**PROBLEM TO WORK ON**
Only certain lines below are wanted: those starting at the line containing "Task: Open the People filter dropdown" and ending at the line containing "Click thumbs-up under", both included, each retyped exactly.

*** DATA EXTRACT ***

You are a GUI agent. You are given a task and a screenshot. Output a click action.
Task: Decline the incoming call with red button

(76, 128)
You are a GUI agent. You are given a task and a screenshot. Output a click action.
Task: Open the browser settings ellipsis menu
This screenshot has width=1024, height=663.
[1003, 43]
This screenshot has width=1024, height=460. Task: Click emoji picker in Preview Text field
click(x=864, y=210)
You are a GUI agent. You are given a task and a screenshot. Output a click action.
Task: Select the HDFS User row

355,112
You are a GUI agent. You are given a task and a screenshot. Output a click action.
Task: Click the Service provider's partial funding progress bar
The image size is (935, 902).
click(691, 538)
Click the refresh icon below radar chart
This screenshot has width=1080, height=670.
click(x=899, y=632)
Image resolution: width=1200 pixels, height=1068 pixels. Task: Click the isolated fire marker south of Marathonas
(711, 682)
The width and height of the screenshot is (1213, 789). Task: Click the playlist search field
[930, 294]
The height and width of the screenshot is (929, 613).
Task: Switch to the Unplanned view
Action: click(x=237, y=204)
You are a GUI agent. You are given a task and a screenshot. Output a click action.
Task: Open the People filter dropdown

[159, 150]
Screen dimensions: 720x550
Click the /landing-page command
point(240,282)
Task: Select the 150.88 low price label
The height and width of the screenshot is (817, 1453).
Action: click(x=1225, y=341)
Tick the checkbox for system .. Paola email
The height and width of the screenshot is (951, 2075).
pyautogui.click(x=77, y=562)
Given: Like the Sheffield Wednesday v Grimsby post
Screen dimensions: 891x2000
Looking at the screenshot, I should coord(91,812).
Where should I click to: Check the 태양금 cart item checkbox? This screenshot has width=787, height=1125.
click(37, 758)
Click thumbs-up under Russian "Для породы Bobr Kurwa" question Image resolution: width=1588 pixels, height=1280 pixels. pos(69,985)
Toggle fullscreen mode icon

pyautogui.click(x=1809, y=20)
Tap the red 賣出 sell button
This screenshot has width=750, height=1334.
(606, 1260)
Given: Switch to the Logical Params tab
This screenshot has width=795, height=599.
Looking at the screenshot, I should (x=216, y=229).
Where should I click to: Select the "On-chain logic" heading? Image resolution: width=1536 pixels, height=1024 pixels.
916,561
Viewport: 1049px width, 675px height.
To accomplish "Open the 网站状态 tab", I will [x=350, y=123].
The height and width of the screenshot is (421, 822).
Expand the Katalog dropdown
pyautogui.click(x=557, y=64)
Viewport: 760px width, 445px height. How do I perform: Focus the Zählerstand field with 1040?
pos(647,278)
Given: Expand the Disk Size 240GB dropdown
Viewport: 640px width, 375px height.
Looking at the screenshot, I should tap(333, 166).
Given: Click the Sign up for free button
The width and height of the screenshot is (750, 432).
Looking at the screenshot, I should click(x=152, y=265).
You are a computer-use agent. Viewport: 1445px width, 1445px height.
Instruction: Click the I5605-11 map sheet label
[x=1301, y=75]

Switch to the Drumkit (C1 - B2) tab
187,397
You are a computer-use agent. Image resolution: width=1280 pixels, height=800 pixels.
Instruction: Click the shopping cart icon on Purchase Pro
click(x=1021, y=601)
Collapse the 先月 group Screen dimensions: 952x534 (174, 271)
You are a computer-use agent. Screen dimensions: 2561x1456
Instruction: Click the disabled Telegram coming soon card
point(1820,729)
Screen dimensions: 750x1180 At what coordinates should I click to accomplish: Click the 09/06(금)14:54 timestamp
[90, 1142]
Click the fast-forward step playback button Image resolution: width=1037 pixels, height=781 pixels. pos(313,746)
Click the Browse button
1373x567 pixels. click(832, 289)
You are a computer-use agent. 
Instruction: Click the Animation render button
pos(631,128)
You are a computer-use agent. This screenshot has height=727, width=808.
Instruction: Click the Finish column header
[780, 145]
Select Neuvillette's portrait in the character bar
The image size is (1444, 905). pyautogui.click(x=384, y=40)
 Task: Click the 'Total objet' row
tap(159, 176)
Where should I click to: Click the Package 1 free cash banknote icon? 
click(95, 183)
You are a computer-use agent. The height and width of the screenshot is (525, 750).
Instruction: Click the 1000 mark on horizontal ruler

*** End of DATA EXTRACT ***

**RESULT FOR THIS TASK**
Task: Open the People filter dropdown

[159, 150]
Screen dimensions: 720x550
Click the /landing-page command
point(240,282)
Task: Select the 150.88 low price label
The height and width of the screenshot is (817, 1453).
Action: click(x=1225, y=341)
Tick the checkbox for system .. Paola email
The height and width of the screenshot is (951, 2075).
pyautogui.click(x=77, y=562)
Given: Like the Sheffield Wednesday v Grimsby post
Screen dimensions: 891x2000
Looking at the screenshot, I should coord(91,812).
Where should I click to: Check the 태양금 cart item checkbox? This screenshot has width=787, height=1125.
click(37, 758)
Click thumbs-up under Russian "Для породы Bobr Kurwa" question Image resolution: width=1588 pixels, height=1280 pixels. pos(69,985)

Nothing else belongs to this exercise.